Jen looked over. “What’s going on?” she asked as she crossed her arms over her chest and rubbed her arms, possibly to wipe the chill of death from herself.
“Oh, BT thinks we should leave him behind when we leave.”
“What? Is he fucking nuts?” Jen yelled.
“That’s what I thought. So I basically told him no.”
“Guys, I’m right here.” BT said lamentedly.
“And what did he say when you told him that?” Jen asked.
“Oh, well he got all indignant. And then he was berating me about being able to carry his extra large ass, and that maybe you’d be able to.”
“Mike, I’m right here!” BT shouted.
“So you told him that there was no way in hell that we were leaving him behind?” she asked.

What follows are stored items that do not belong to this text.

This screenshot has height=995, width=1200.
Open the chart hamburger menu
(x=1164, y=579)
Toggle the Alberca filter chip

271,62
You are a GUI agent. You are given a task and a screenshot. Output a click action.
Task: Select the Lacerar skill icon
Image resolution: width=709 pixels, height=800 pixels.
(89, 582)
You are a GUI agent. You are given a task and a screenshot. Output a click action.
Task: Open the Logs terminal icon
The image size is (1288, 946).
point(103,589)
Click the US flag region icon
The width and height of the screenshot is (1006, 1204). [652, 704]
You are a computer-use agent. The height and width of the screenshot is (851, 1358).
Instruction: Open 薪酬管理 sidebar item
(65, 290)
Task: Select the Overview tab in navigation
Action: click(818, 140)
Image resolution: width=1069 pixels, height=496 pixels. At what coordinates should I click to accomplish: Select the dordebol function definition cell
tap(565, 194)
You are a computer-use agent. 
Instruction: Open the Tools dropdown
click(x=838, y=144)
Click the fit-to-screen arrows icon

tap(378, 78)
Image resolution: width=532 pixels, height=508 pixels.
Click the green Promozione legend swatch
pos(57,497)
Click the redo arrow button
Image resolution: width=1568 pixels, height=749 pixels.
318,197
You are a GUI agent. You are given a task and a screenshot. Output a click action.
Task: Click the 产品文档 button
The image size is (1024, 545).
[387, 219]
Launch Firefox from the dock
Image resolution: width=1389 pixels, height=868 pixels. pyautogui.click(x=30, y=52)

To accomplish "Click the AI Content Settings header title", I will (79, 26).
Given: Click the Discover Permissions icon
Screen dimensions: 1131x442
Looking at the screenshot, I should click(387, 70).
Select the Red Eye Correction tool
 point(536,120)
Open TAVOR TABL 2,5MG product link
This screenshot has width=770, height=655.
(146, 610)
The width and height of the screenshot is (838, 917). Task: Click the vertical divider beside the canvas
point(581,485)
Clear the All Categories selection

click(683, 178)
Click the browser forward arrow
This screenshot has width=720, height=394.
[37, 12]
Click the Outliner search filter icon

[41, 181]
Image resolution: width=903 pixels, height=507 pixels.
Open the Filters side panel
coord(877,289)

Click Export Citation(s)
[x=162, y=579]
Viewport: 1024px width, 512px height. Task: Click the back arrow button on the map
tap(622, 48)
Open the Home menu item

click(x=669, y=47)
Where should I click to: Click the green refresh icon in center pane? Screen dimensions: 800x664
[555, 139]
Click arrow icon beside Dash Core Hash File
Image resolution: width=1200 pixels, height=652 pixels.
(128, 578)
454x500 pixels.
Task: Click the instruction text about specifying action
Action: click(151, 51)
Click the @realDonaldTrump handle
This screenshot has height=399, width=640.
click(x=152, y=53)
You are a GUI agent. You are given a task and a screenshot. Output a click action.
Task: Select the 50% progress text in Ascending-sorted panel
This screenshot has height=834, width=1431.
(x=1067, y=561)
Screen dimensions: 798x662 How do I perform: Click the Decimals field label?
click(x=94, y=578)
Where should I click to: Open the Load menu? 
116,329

“Well we hadn’t got that far, but those would have been my next words. And then he would have replied with something heroic like ‘You guys could save yourselves. If you try to help me then we’ll all die.’ And I would have came back with something equally heroic like ‘Either we all get out of here alive or none of us do.'”
“I get it, guys,” BT said. “We knew this was a one way trip anyway.”
Jen gripped herself tighter. “Wow, just got a chill. Someone must have just walked over my grave.”
I laughed my ass off. We all did. “That’s hilarious because well, because…” And I pointed to the ceiling with the shuffling of hundreds of feet was going on.
“You must be psychic,” BT added. And we started laughing all over again, like the crazed doomed souls that we were.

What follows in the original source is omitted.